Title: Re: Nature of bonding in CO & CO2
Post by: Bakegaku on May 03, 2007, 09:56:05 PM
Hmm.. Well CO has a triple or double bond (can't think of structure right off top of my head).  Since either way the carbon falls short of the number of bonds it must form to be stable (four), it's given the standard charge of -

I believe my chem teacher mentioned when teaching us how to draw Lewis structures that if an element has more bonds than it should, it has a + charge while one less gives it a -.
Title: Re: Nature of bonding in CO & CO2
Post by: ARGOS++ on May 06, 2007, 12:43:47 PM

Dear shehri,

The nature of the CO is one Triplebond, plus for each atom one nonbonding e-paar.
With this in mind you are right, if you think of it as a “clone” of N2, because nearly all physically properties of both are close to indistinguishable.
I know in the moment only one difference of both, as only CO has a recognisable dipole moment, of course not an extremely one, because C (EN = 2.5) and O (EN = 3.5) are quite close together.

CO2 in contrary has not “any” dipole moment, because it is linear in the form: O=C=O with the required nonbonding e-paars on the O. That means that the centres of both charges are located inside the Carbon.
As the molecule is very stable, tells you the corresponding acid will be of very week nature.

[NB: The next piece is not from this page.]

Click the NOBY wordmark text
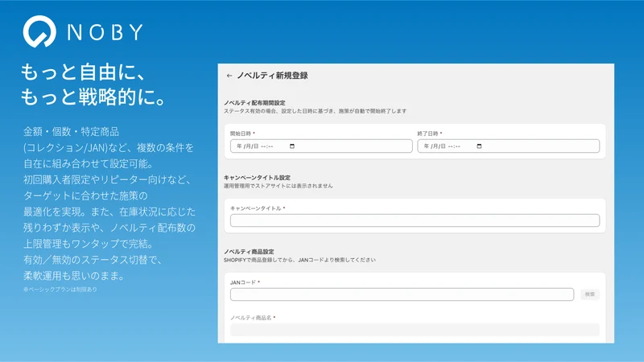[105, 32]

I hope, it gives you the wished ideas.

Good Luck!
                    ARGOS++

Title: Re: Nature of bonding in CO & CO2
Post by: Sam (NG) on May 08, 2007, 06:26:21 PM
Argos, is the non-bonding "pair" that you are referring to on each atom the core electrons (1s), because otherwise, according to MO theory, i don't see any non-bonding pairs.
Title: Re: Nature of bonding in CO & CO2
Post by: Yggdrasil on May 08, 2007, 09:17:26 PM
Won't there be an occupied σ*orbital formed from the 2s orbitals?
Title: Re: Nature of bonding in CO & CO2
Post by: Sam (NG) on May 09, 2007, 03:58:11 AM
Won't there be an occupied σ*orbital formed from the 2s orbitals?

Yes, this is antibonding, otherwise the bond order would be 4.
Title: Re: Nature of bonding in CO & CO2
Post by: Yggdrasil on May 09, 2007, 04:24:00 AM
Ah, nevermind my previous comment. I accidentally confused non-bonding with antibonding.
Title: Re: Nature of bonding in CO & CO2
Post by: Sam (NG) on May 09, 2007, 06:14:52 AM
Ah, nevermind my previous comment. I accidentally confused non-bonding with antibonding.